AI Product
The AI Products That Win Feel Inevitable
The strongest AI products do not advertise the model first. They make the user feel suddenly more capable.
A lot of AI products still feel like demos wearing a product costume. They can be technically impressive and still fail to become meaningful because the experience is asking the user to admire the model instead of accomplish something.
The products that win tend to feel inevitable. They make the right action obvious, cut away ceremony, and let the user stay in momentum.
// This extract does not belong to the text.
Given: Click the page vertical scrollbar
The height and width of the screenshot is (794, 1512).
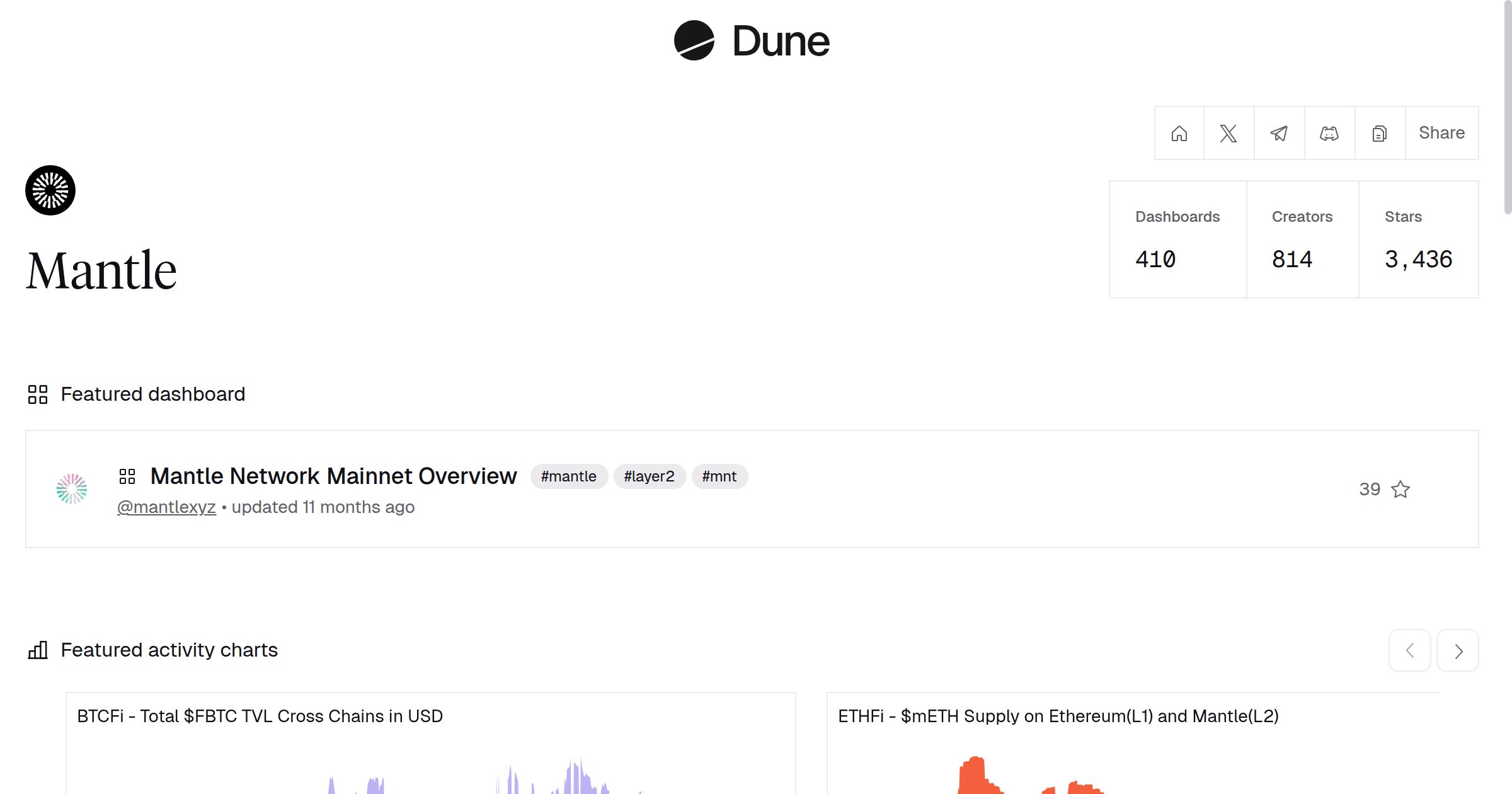Looking at the screenshot, I should point(1507,107).
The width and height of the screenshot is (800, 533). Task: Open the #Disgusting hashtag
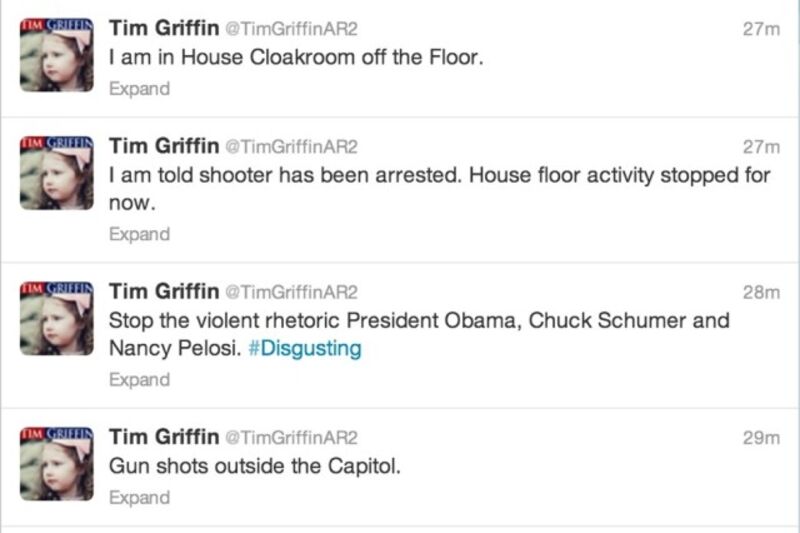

They feel less like "now we have AI" and more like "the tool finally caught up to the work."
Three signals an AI product is on the wrong track
The model is mentioned in the first sentence of the marketing site
The primary surface is a chat box because the team could not decide on a workflow
The user has to learn the prompt before they can finish the task
What "inevitable" actually looks like
Two products I built at Sumo Paint — Create and Reimagine — taught me this the hard way. The first versions exposed every dial. Users complimented the technology and then did not come back. The versions that landed treated AI as a step in an existing creative workflow, not as a separate destination. Open the canvas, pick an intent, get a result, keep editing. The model was doing all the work, and the user never had to think about it.
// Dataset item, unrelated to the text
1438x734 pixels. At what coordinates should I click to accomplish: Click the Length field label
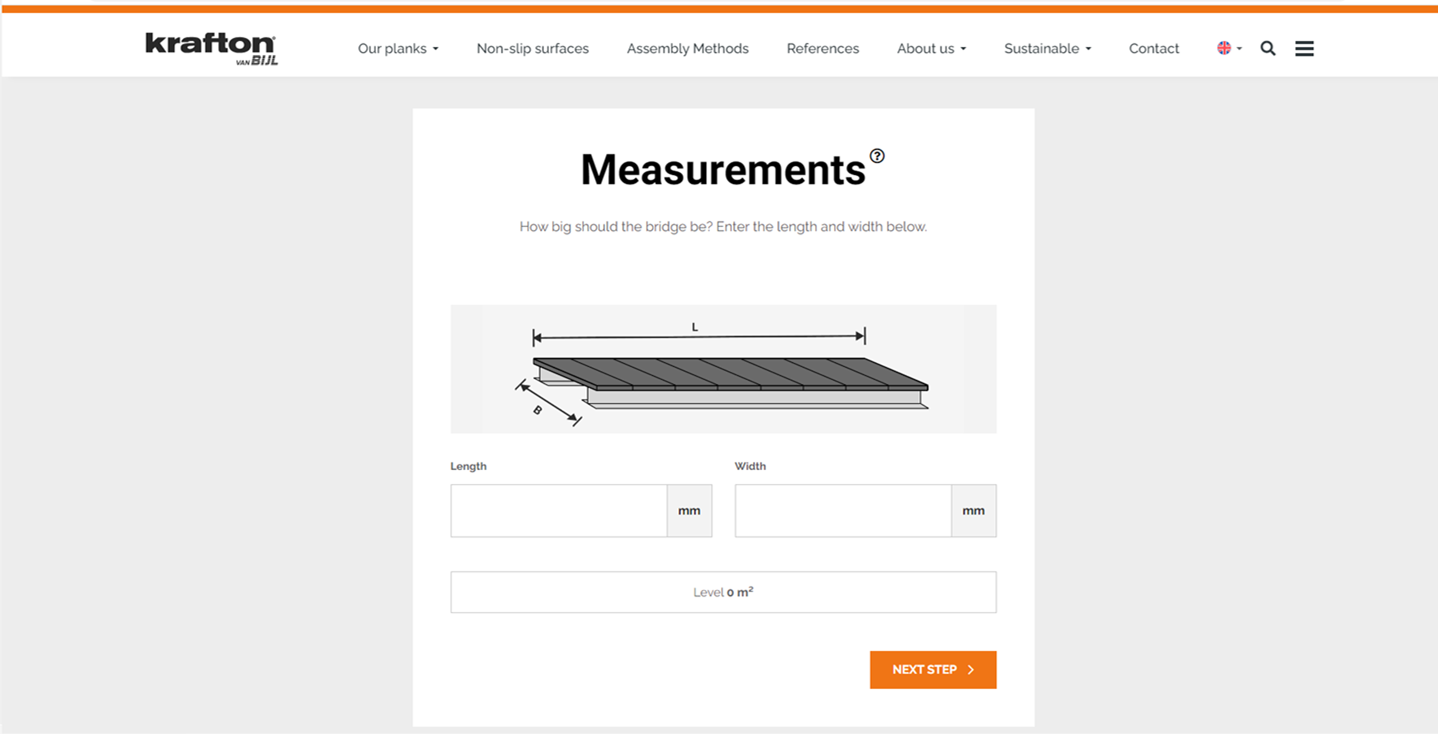pyautogui.click(x=468, y=466)
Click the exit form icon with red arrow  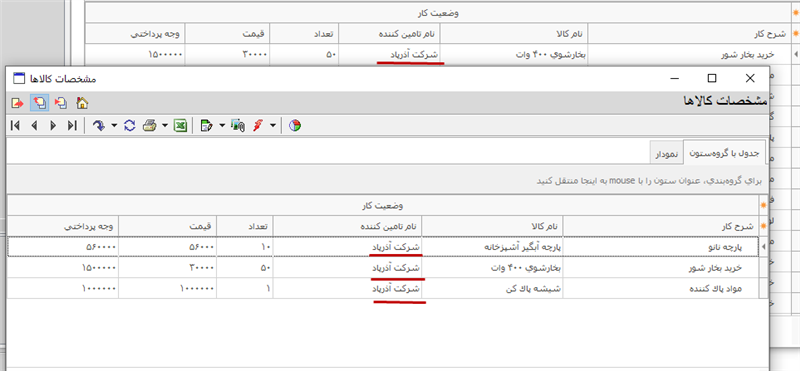pos(17,103)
The Immersive AI API takes the same lesson to the developer surface. Behind one endpoint we route image, video, speech, music, 3D, and text — seven plus models from different vendors. The API does not expose any of that. You ask for an image, you get an image. The "which model" question is ours to answer, not the user is.
Designing for inevitability
Design the workflow first, then decide where AI belongs inside it
Use AI to remove friction, not to add explanation
Make outcomes legible so the user trusts what just happened
Charge for the result, not for the inference — the price of the model is not the product
This is where product taste matters most. The technology can be new, but the feeling of the experience should be calm, clear, and immediately useful. When that lands, the product stops feeling like AI and starts feeling like it was always supposed to work this way.